Лиза помешивала кашу в одноухой закопченной кастрюле.
Ее бледные губы шевельнулись.
– Тварь.
Зашелестело в пуне, заскрипели половицы, завыло в трубе.
Тварррррр.
Ксения приложила палец к губам, и дом стих.
Светлов уехал в Староуральск по одному ему известным делам. Завтракать не стал.
Динка, отлынивая от занятий, сказалась больной или, может, действительно заболела. Зимой она и раньше простужалась после мытья.
Красный луч перебирал ножи в посудном ящике. Ксения со скрипом задвинула его до упора.
По-декабрьски быстро темнело.
– Ляжешь с нами? – спросила еле слышно Лизка.
– Нет.
Дом пел на разные голоса.
Лизка долго не может уснуть. Олень таращится глупыми вышитыми глазами. Сквозь сон она слышит тарахтение «нивы» – это приехал Светлов. Она хочет встать и прокрасться к лестнице, чтобы послушать, что будет, но не может заставить себя вылезти из-под одеяла. Ватный монстр придавливает ее к кровати. Пеленает тяжелый, как угар, сон.
– Просыпайся!
Лиза открывает глаза. Хмурое утро таращится в окна. Ксения стоит простоволосая, в расстегнутом ватнике. На месте верхней пуговицы торчат усики порванной нитки.
На нижней губе у Ксении кровь. Удивительно, как из такой белой губы может сочиться такое красное.
– Что?
Собираться, бежать в город, прочь, прочь, прочь?
– Папа пропал.
– Он же приезжал ночью.
Длинные фразы опять даются Лизе тяжело.
Ксения тараторит, как отличница у доски:
– Приехал пьяный, мы повздорили, он вышел во двор. Я слышала, заводил машину. Уехал – и нет его.
– Догоняется где-то?
– Может быть.
Лиза идет выносить помои. Обувается в сенях и видит мамины «парадные» валенки на резине. Они стоят не на полочке, а в стороне, и подошвы у них в рыжем песке. Такого песка нет ни во дворе, ни на огороде. Где это мама умудрилась?
Воровато оглянувшись на дверь пуни, где гремит о дно подойника молоко, Лиза обтирает подошвы маминых валенок тряпочкой. Зачем – сама не знает. Нужно. Вот и все.

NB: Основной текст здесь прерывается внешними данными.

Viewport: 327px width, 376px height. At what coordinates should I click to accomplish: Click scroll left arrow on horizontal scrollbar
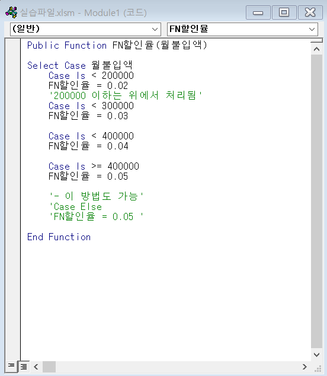pos(36,367)
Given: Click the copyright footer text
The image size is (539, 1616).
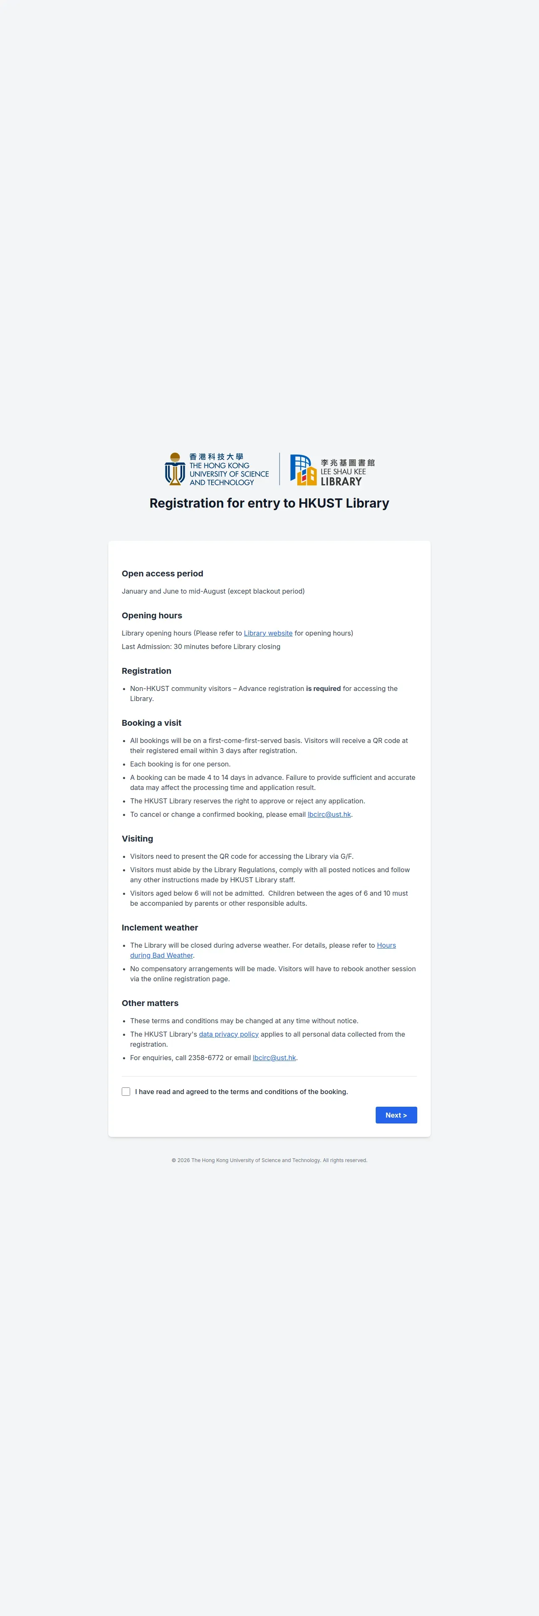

На стол собирают молча. Динке относят еду в кровать – та даже не благодарит, с беспокойством поглядывая в окно. «А куда папа поехал?» За столом Ксения и Лиза молчат, не поднимают глаз, боятся брызнуть друг в друга выбродившей чернотой.
Крепчает мороз. Звеняще-чистое небо висит над безжизненным «Уралуглеродом».
Лиза знает: они одни, и никто не придет на помощь.
Светлов не возвращается и к обеду. Ксения разогревает суп, тушеную капусту, бросает в кипяток сосиски – они лопаются, выворачиваются мякотью наружу. Увидев это, она бежит в отхожее место, где сухие спазмы сотрясают ее с ног до головы.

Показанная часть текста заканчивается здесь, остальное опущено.